_Task objective_:
Convert the records starting at the line containing "The image size is (1197, 782)." and ending at the line containing "Action: point(868,309)" into a JSON list of strings, one string per line, skipping blank lines and leaving out the pictures.

_Exercise input_:

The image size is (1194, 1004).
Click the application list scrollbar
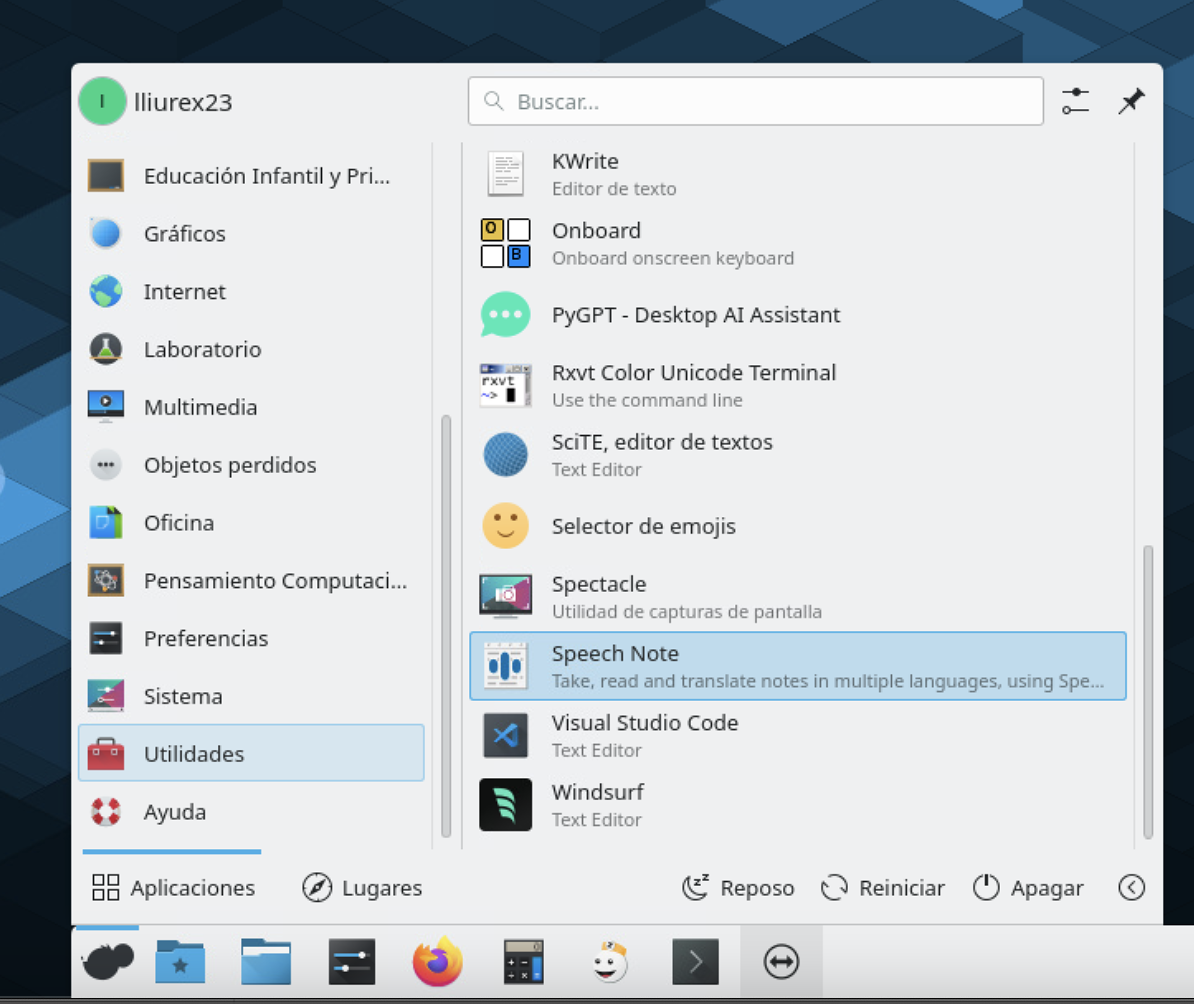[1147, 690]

...

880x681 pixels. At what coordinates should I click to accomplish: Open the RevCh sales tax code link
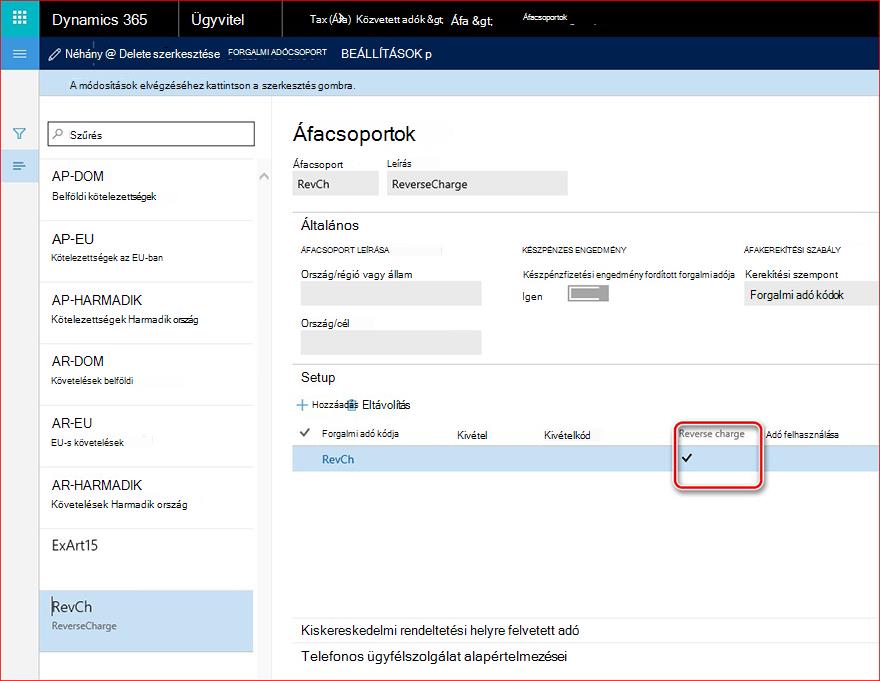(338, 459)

==

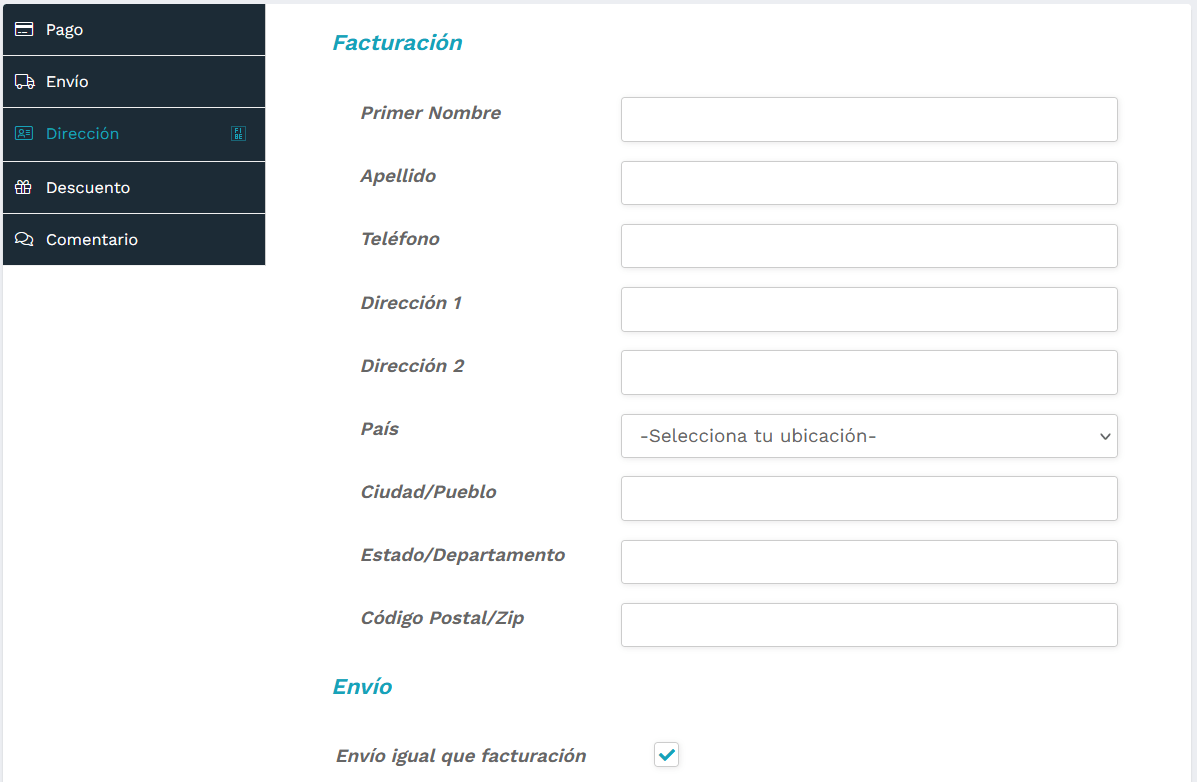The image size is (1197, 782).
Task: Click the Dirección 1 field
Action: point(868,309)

_Response_:
[
  "The image size is (1197, 782).",
  "Task: Click the Dirección 1 field",
  "Action: point(868,309)"
]